Aircloak / aircloak

This repository contains the Aircloak Air frontend as well as the code for our Cloak query and anonymization platform
2 stars 0 forks source link

Stats based standard deviation #3863

Open sebastian opened 5 years ago

sebastian commented 5 years ago

A design was present in the original no-uid approach issue. I am unable to link directly to the section, but you get there by searching for "Standard Deviation of a column".

Excerpt:

Analyst query:

SELECT stddev(amount)
FROM transactions

Stats-based query:

SELECT sqrt(sum(sm)/sum(cnt)) AS sd,
       count(DISTINCT client_id) AS duids,
       max(sqrt(sm/cnt)), min(sqrt(sm/cnt)),
       avg(sqrt(sm/cnt)), stddev(sqrt(sm/cnt))
FROM
   (SELECT client_id, sum(diff) AS sm, count(*) AS cnt
    FROM
      (SELECT client_id, pow(abs(amount - (SELECT avg(amount)
                                           FROM transactions)), 2) AS diff
       FROM transactions
      ) t1
    GROUP BY client_id
   ) t3

Note that the average needed for the standard deviation computation is computed as a SELECT embedded in the abs function. My postgres is smart enough to store the computed value and re-use, but not every implementation might.

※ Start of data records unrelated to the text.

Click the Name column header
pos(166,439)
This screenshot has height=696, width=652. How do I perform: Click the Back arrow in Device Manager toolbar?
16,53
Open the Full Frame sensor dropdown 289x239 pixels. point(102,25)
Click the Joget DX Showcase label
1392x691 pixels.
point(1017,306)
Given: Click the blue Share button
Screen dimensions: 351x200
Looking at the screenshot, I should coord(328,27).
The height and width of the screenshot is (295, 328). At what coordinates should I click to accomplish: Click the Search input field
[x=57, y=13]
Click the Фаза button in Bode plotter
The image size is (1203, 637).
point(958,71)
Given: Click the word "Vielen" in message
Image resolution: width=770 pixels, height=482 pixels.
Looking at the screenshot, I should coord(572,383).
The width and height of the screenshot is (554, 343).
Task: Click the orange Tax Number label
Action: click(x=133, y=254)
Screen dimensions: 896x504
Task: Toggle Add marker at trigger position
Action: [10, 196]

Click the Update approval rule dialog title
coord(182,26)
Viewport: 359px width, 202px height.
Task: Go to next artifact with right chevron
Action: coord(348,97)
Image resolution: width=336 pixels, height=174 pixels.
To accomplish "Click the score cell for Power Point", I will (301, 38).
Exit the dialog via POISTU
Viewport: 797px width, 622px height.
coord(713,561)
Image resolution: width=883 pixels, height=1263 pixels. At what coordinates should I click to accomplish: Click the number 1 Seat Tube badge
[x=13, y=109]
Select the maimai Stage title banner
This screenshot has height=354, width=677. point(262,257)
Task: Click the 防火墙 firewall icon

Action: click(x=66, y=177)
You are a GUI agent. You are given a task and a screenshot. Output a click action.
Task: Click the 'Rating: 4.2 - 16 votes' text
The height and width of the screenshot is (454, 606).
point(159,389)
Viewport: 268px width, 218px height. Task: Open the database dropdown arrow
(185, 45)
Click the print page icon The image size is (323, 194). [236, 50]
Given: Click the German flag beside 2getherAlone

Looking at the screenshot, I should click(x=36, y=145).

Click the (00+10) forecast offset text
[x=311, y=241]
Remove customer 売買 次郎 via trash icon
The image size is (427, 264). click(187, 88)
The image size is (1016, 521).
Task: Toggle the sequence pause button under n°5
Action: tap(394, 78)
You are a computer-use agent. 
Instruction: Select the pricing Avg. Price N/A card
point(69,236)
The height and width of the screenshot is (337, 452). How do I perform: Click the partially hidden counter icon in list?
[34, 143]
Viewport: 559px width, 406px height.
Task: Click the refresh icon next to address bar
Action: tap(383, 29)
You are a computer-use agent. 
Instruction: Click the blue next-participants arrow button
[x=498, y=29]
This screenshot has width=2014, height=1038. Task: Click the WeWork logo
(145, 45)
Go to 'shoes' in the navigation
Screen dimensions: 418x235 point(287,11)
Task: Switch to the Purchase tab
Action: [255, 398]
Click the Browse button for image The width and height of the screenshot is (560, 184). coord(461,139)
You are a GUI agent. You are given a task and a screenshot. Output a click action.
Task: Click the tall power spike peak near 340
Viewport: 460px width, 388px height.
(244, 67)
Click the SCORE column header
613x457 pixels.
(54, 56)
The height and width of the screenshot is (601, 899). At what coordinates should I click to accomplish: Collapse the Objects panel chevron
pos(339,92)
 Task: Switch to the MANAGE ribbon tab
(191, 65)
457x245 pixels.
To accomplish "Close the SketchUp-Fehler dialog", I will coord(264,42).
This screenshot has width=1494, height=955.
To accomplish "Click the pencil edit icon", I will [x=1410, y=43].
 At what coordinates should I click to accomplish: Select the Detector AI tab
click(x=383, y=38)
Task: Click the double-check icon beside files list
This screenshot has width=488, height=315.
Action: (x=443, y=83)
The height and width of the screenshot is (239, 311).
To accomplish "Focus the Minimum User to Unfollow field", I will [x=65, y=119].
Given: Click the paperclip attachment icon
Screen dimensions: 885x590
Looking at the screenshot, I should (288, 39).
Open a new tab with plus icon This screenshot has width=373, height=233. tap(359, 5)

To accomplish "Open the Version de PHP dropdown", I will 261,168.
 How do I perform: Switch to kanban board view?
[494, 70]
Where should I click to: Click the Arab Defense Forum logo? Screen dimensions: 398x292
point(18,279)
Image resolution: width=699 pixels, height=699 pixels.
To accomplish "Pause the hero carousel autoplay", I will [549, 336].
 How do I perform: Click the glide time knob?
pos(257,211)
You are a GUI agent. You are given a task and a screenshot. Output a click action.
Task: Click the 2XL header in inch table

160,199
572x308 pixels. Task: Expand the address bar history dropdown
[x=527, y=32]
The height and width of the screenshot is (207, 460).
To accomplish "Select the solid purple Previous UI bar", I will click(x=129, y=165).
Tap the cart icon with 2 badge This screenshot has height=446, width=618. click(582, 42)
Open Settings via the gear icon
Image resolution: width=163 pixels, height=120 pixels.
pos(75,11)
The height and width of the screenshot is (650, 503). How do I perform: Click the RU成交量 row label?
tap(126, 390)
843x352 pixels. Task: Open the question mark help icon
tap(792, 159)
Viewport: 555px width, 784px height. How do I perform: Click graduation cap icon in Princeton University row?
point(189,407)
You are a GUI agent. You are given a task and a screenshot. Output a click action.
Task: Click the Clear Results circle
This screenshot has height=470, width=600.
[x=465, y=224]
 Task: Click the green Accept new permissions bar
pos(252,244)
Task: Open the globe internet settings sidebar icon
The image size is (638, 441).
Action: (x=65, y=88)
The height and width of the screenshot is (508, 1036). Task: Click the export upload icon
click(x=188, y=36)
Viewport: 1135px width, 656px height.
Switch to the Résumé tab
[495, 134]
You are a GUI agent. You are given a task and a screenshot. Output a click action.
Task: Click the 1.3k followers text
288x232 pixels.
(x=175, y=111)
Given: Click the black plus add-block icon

There is a small difference in the answers of the analyst and no-uid queries here. The analyst query returns 9470.0803, while the no-uid query returns 9470.0766. So not sure I'm really doing the computation right here.

sd duids max min avg stddev
9470.0765 5369 27470.2953 3618.6551 8036.1940 4500.4135

Note that the amount of noise added here would be proportional to the max or avg divided by the number of distinct users (so max 5.1 and avg 1.5).


Further note: the SQL with-feature might be useful to extract the calculation of the average?

sebastian commented 4 years ago

Note: this is the last aggregate we need to support in order to be able to completely delete the uid-based anonymization pipeline. This will allow us to simplify and standardize the cloak internals (a worthy goal if you ask me!)

cristianberneanu commented 4 years ago

There is also the problem of min/max over date/time values.